#### [Reading text]
************
But had Schieffelin or anyone else in his camp bothered to consider the wisdom of bringing foreign species to America, they would’ve been well-served by a trip Down Under. Rabbits had been imported to Australia and New Zealand earlier that century to give Europeans something to hunt. The rabbits bred like, well, rabbits, and things famously spiraled out of control. New Zealand brought in stoats, cats, and other hunters to deal with the rabbits. Predictably those, too, got out of hand, soon feasting on native birds. Similar examples abound over the past century, including famously in Hawaii, where mongooses were brought in to control rats and in places like Puerto Rico or Australia, where imported cane toads set free in the hopes of controlling insects. Some 37,000 species have been transported (intentionally or not) to new regions over the past few centuries, according to the United Nations, and today pose a serious threat to native wildlife, ecosystems, economies, and human infrastructure. The cost for attempting to control invasive and nonnative species tops $420 billion each year.
************
#### [Recorded information]
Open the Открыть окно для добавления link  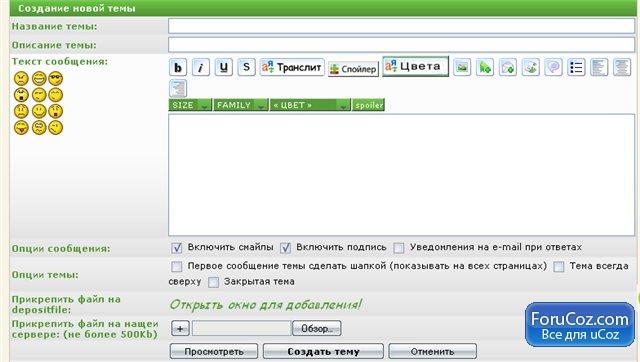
************
#### [Directions for this task]
Continue the passage on invasive species, picking up right after its final sentence.

#### [The output]
Here, the U.S. Department of Agriculture estimates that starlings may be the costliest bird in the country, causing around $1 billion in damage to agriculture operations every year. They foul machinery, eat crops like wine grapes and cherries, gobble up food meant for cows, and generally make a nuisance of themselves. That doesn’t include the cost to clean sidewalks, shoo them from airports, or keep them from roosting in suburban trees or city buildings. And then there’s what starlings do to native birds, crowding them out of nests and shouldering their way into food supplies. (So far, though, there’s no evidence of major, population-level effects on local birds.)

I guess I can’t fault Schieffelin’s desire for more birds and more bird songs, but nature has a way of making us pay for not thinking things through. Carelessness has a price in ways we often fail to imagine in the moment.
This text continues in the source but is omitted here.